**What this exercise asks**
[1] Reproduce the stock option plan passage starting at "(c) Duration of" and ending at "the Plan Administrator.".
[2] Keep writing the stock option plan text from the point where it ends.

**Document passage**
- - -
The price at which each share of Stock covered by an Option may be
purchased shall be determined in each case by the Plan
Administrator and set forth in the Option Agreement. The price of
an Incentive Option shall not be less than 100% of the Fair Market
Value of the Stock on the date the Incentive Option is granted.
(c) Duration of
Options. Each Option Agreement shall state the period of
time, determined by the Plan Administrator, within which the Option
may be exercised by the Option Holder (the “Option
Period”). The Option Period must end not more than ten
years from the date the Option is granted.
(d)
Restrictions on Exercise. The Option Agreement shall
also set forth any restrictions on Option exercise during the
Option Period, if any, as may be determined by the Plan
Administrator. Each Option shall become exercisable (vest) over
such period of time, if any, or upon such events, as determined by
the Plan Administrator.
- - -
**Entries for finding words and elements**
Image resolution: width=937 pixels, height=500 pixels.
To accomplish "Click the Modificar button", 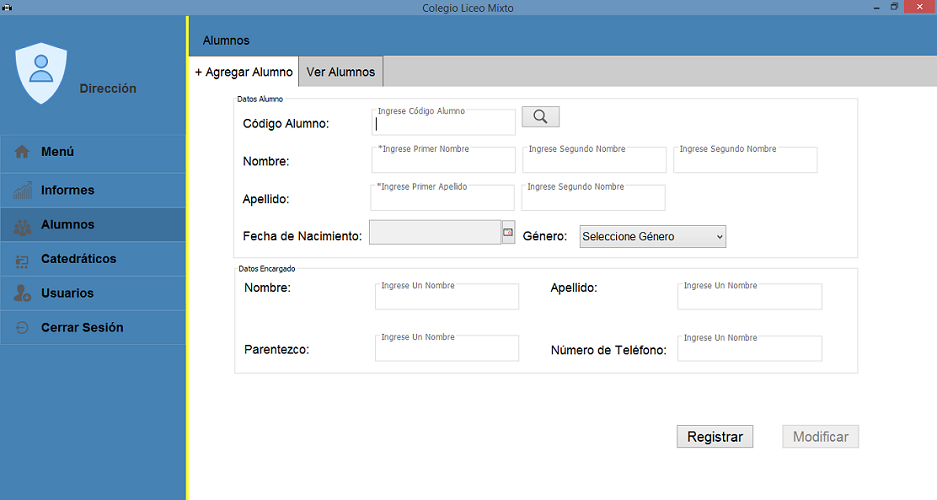I will pyautogui.click(x=820, y=437).
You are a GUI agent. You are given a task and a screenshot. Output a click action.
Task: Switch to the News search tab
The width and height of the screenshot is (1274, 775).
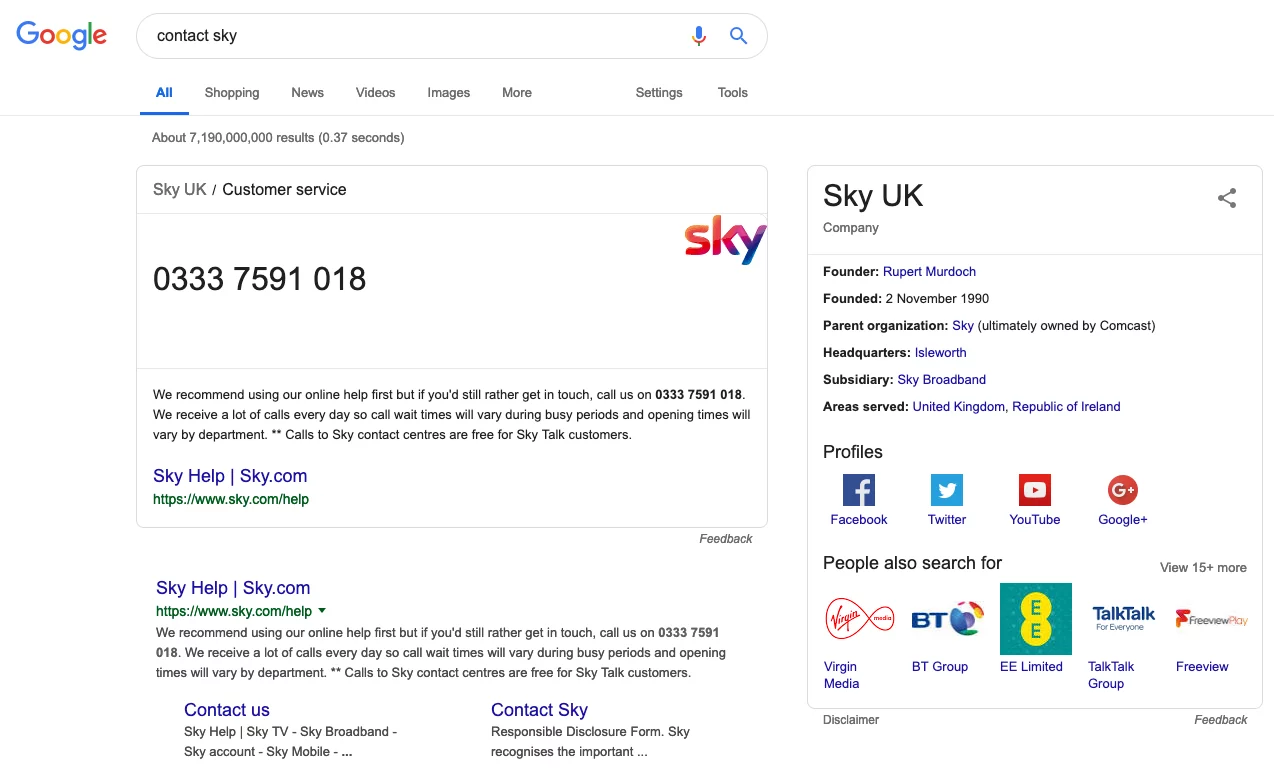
- - -
**Final results**
[1]
(c) Duration of
Options. Each Option Agreement shall state the period of
time, determined by the Plan Administrator, within which the Option
may be exercised by the Option Holder (the “Option
Period”). The Option Period must end not more than ten
years from the date the Option is granted.
(d)
Restrictions on Exercise. The Option Agreement shall
also set forth any restrictions on Option exercise during the
Option Period, if any, as may be determined by the Plan
Administrator. Each Option shall become exercisable (vest) over
such period of time, if any, or upon such events, as determined by
the Plan Administrator.

[2]
(e) Termination of
Services, Death, or Disability. The Plan Administrator may
specify the period, if any, after which an Option may be exercised
following termination of the Option Holder’s services in
the Option Agreement. If the Option Agreement does not specify the
period of time following termination of service during which
Options may be exercised, the time periods in this Subsection shall
apply.
(i)
Termination for Cause . If the services of the Option
Holder are terminated within the Option Period for
“cause”, as determined by the Company, the
Option shall thereafter be void for all purposes.
“Cause” shall have the meaning assigned to it
by the Option Holder’s employment agreement, if the
Company has entered into an employment agreement with the Option
Holder; otherwise “cause” shall mean:
(A)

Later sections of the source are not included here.